If you’re anything like me (or most humans), you start off with good intentions, make a promise to yourself to do things differently, and then don’t follow through.
You may say things like, “I will only have one glass of wine tonight” and it ends up being 3 (or more).
Maybe you say, “I won’t spend anymore money on clothes,” which works fine until the next Patagonia sale.
You might even say, “ I will not go on a second date with someone that does not reach out to me first,” which you stick to like glue until you feel extra lonely on a Friday night.
WTF? Why do we do that? Why do we go against our word…especially when its our word to ourselves?
Here’s the deal. Most people (and to be honest, many coaches themselves) focus on taking action “no matter what.” That means the emphasis is on taking action even if that action goes against every thought running through your head.
So you think, “Having another glass of wine is going to feel sooooo good.” Then you fight that thought all night and you succeed and succeed…until you don’t.
You think, “Buying that will be soooooo fun!” Then you fight that thought…until you don’t.
You think, “I am so afraid of being alone the rest of my life.” And you fight that with all your might….until you can’t anymore, and give in to the booty call.

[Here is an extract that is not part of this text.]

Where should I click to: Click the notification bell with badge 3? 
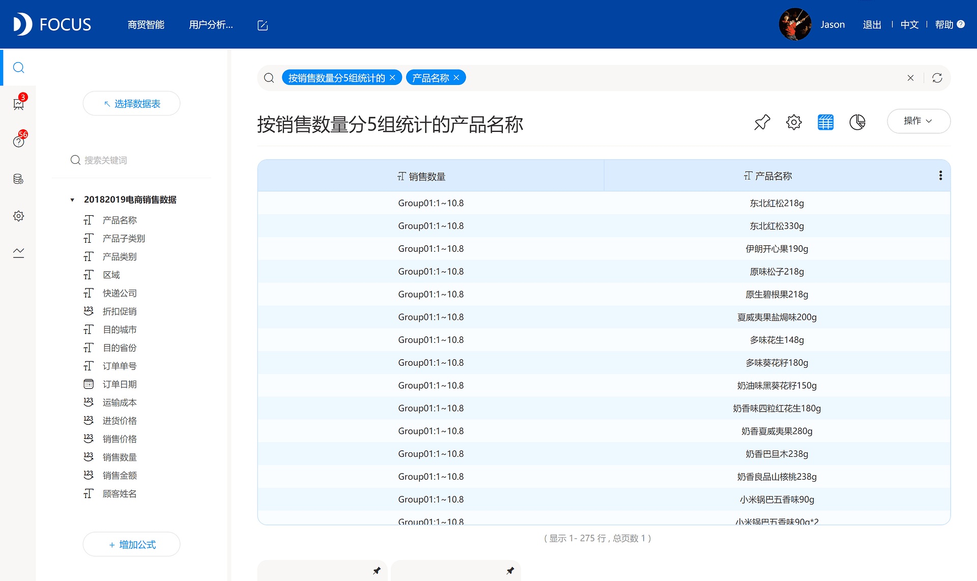(x=19, y=104)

Do you see a pattern here? No matter how many times you’ve successfully taken an action (or non-action, like refraining from going out for that booty call), if the underlying thought doesn’t change, you will eventually give in to your desires.
Resisting a powerful thought or feeling does not work in the long-run.
My colleague, Brooke Castillo, likens resisting your desires to pushing a beach ball under water and trying to hold it there. When you are resisting your desires, you can keep it up for awhile, but you can’t keep it up forever. You eventually have to let go.
A side note for those of you that cringe at the idea of resisting your desires: This isn’t about resisting healthy desires. This is about those desires we have that don’t serve our higher selves.
If you’ve been with me for awhile, you know I talk about how thoughts create our beliefs, which create our feelings, which create our actions, and ultimately create our reality/life experience.
In order to change our feelings (like a strong desire) we need to change our thoughts. Yes, we can try to change the action through resisting, but in most cases, since the thought is still there, we eventually can’t keep up with trying to change the action.
Unless we change our thoughts, the feeling that drives the actions we take does not change and ultimately, our actions don’t permanently change.
Wouldn’t it be nice if we could change out behavior and have it feel…easy? To have it not be a constant battle with our feelings? And to have that change be permanent?
If we want to create a new reality – not buying something we don’t need; not having “just one more” drink or one more slice of pizza; not going out with people who don’t truly appreciate and love us, or anything else that doesn’t serve our evolution as human beings – we need to change our thoughts about the situation.
:: What feeling do you think doing x, y, or z will make you feel? Do you think it will make you feel happy? Strong? Loved? That’s your current thought. (“Eating this will make me feel better.” “Going out with them will help me feel connected/loved.”)
:: Notice that the way you feel after thinking that thought is often a shittier feeling than you intended (weak, needy, self-pity, self-hatred, etc.), which is why you do something that makes you feel shitty in the end (crazy, right?!)
:: What different thought do you need to have in order to feel the way you want to feel, that isn’t dependent on someone else or doing something that isn’t healthy for you? (“I don’t need this glass of wine – I like to feel energized and fully present every day.” “I am more than enough as I am.” “This is exactly what I am supposed to be feeling right now.”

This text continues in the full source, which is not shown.